The entity supports the introduction of binding legal requirements for mandatory human rights
The entity states that 'The introduction of a common set of binding legal requirements on mandatory human rights and environmental due diligence for all sectors and companies irrespective of size furthers important objectives'. It also points out that 'The proposal’s intention to promote human rights and the safety of workers in global value chains, as well as certain environmental impacts, is admirable. However, it is important not to confuse the roles of companies and states. In the field of human rights, the division between the state’s responsibility to protect and the business’s responsibility to respect must be embedded in any legislative initiative. In this vein, due diligence duty - which should follow a risk-based approach - and liability - which should be limited to direct established business relationships - should be decoupled'.

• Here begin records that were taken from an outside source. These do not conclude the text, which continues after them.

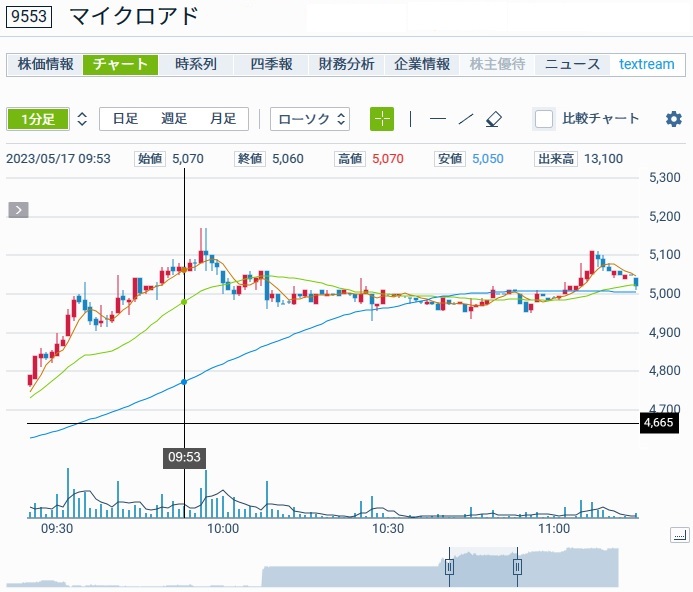Open the ローソク chart type dropdown
Image resolution: width=693 pixels, height=592 pixels.
pos(310,119)
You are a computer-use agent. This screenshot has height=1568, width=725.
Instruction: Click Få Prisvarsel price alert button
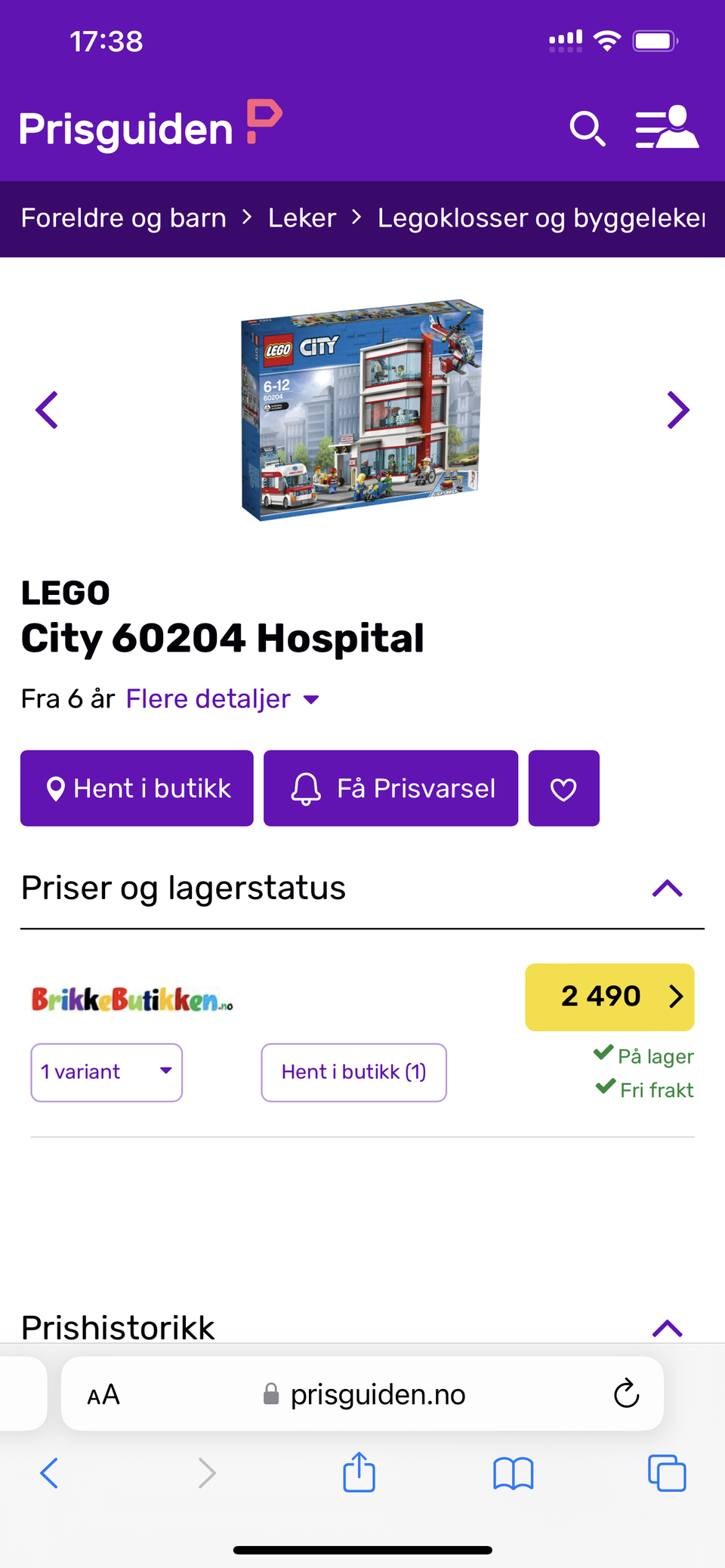point(391,788)
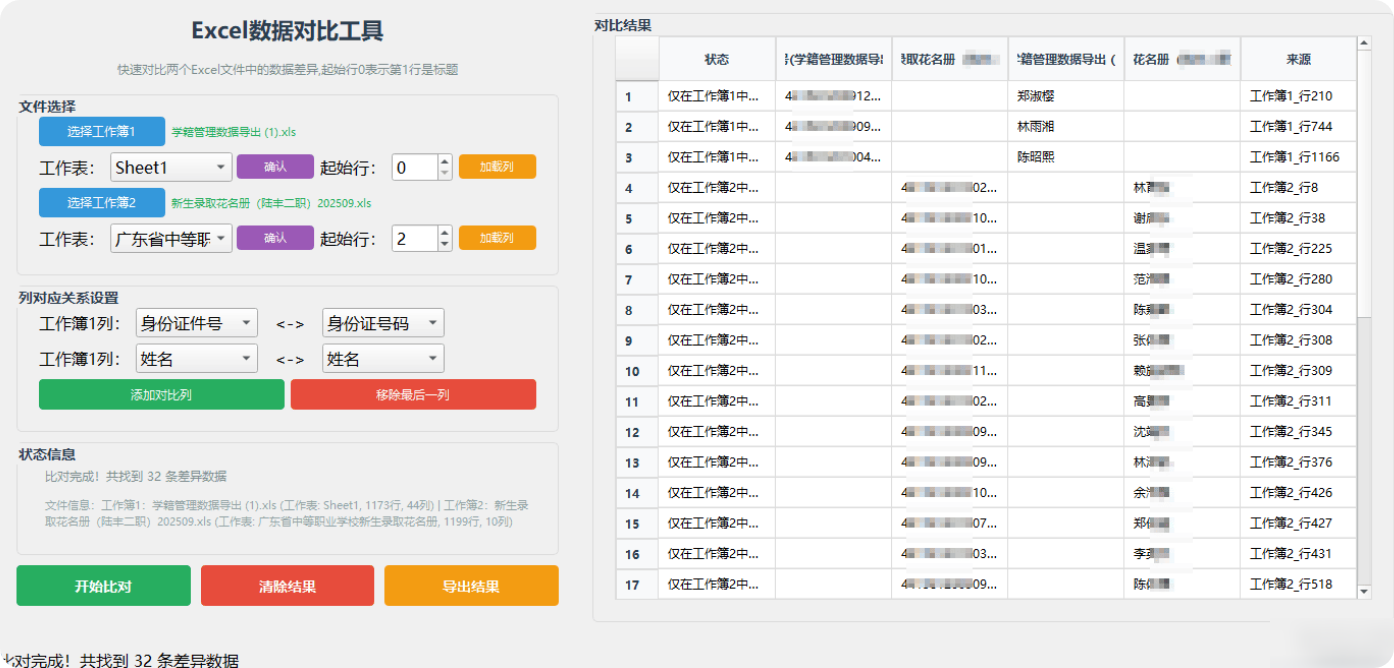Confirm the Sheet1 worksheet with 确认
The image size is (1394, 668).
point(275,167)
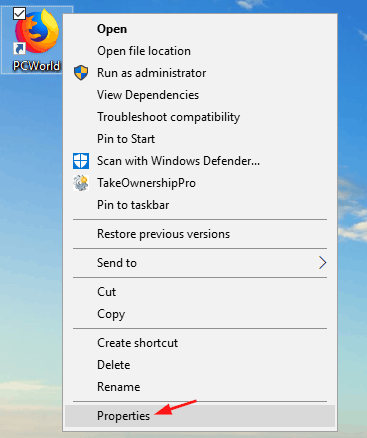Choose Rename in the context menu
Screen dimensions: 367x438
[118, 387]
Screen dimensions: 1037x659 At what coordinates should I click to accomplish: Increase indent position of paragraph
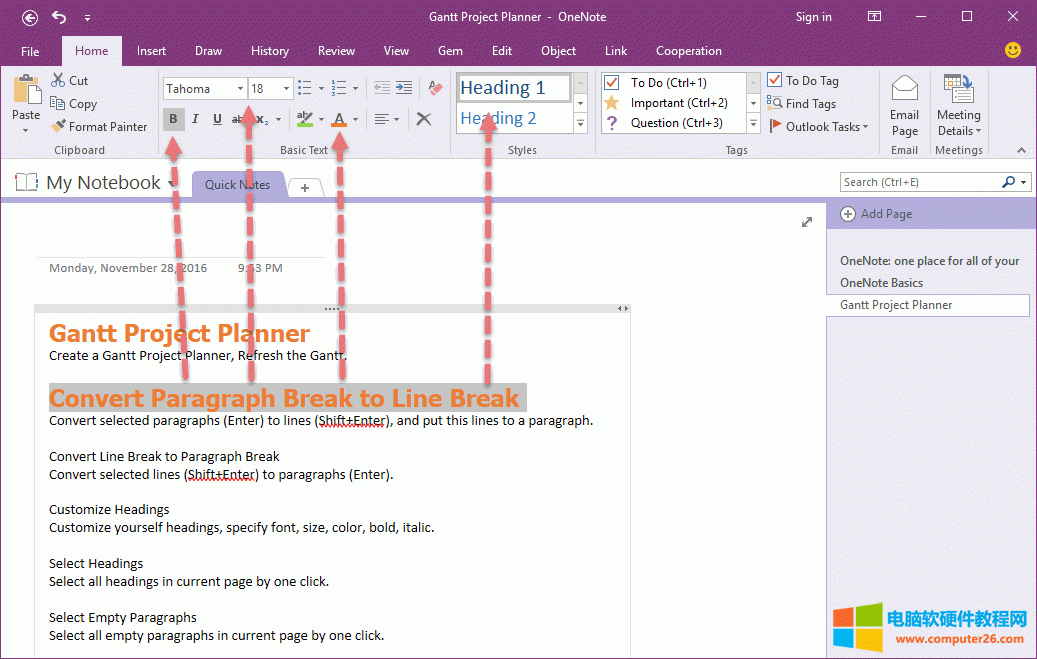[x=404, y=88]
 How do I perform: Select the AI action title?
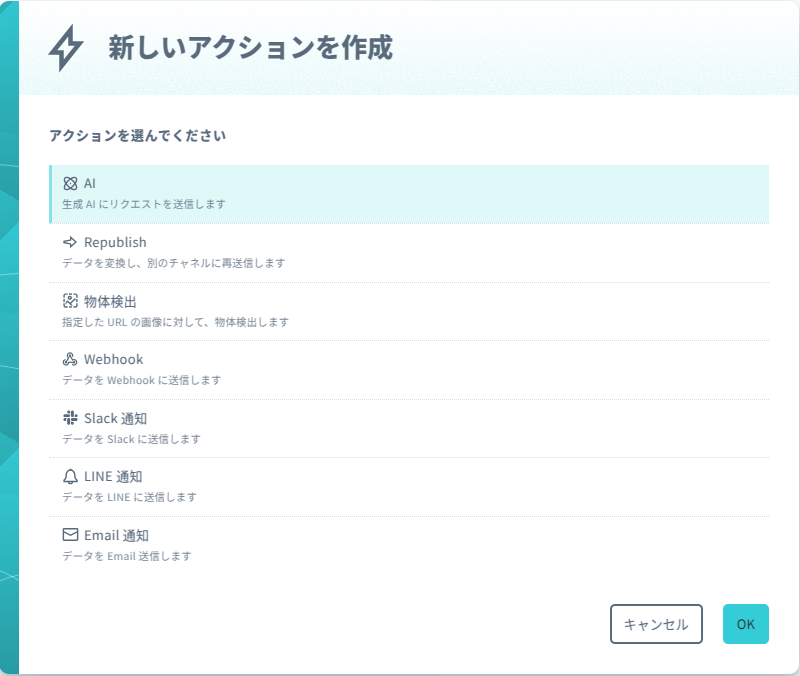click(x=90, y=184)
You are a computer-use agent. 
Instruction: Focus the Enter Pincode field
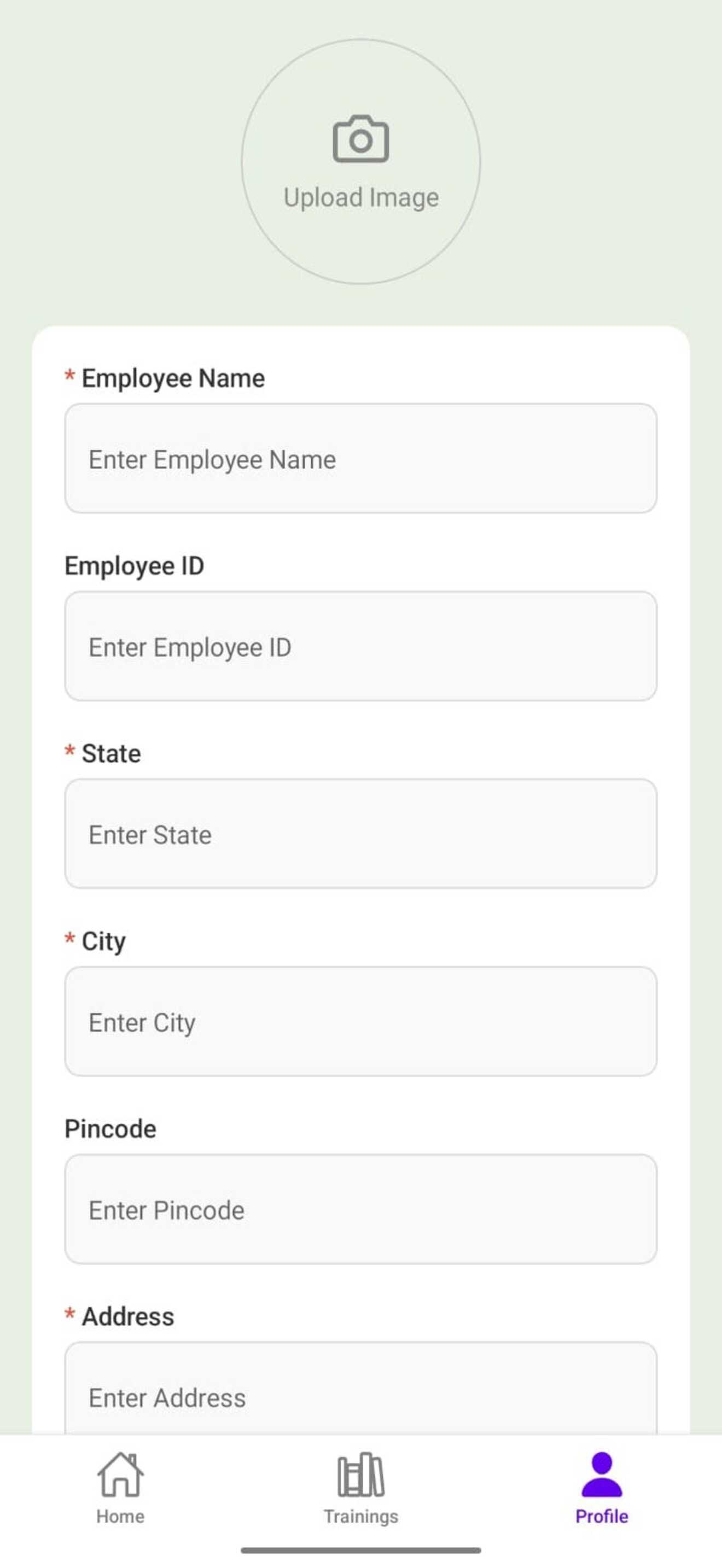click(x=361, y=1209)
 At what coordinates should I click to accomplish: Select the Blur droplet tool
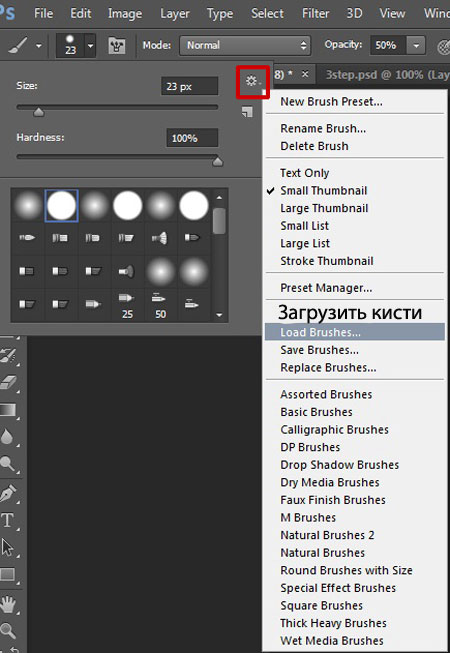tap(7, 436)
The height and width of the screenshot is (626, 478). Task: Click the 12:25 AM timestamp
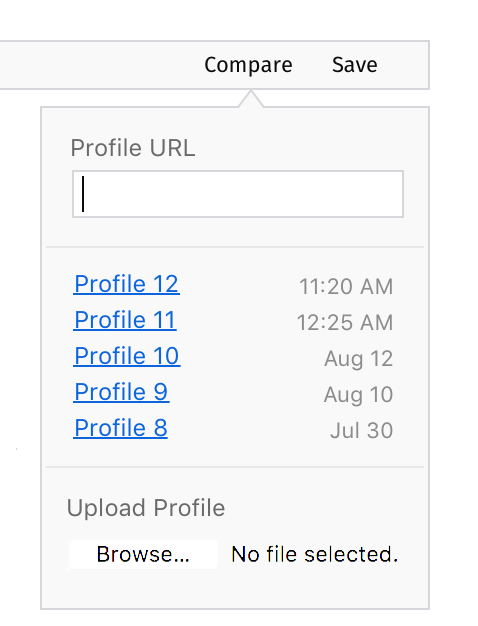[345, 323]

The entity calls for full harmonisation
The entity states that 'The most important element of the proposal should be full harmonisation. This is necessary to avoid fragmentation of the EU single market and ensure a level playing field. This can be achieved by using, for instance, an “internal market clause”. If the EU wishes its model to be used as a reference elsewhere in the world, it cannot rely on the limited harmonisation provided by the directive that would potentially lead to 27 different frameworks'.
The entity is supportive of including all sectors and sizes, although feasibility should be ensured
The entity states that 'The introduction of a common set of binding legal requirements on mandatory human rights and environmental due diligence for all sectors and companies irrespective of size furthers important objectives. Such requirements must, however, also serve to combat growing internal market fragmentation in this sphere, which is proving unworkable for companies. Legislation must ensure that there is a level playing field and that requirements are the same for companies domiciled in or outside the EU'.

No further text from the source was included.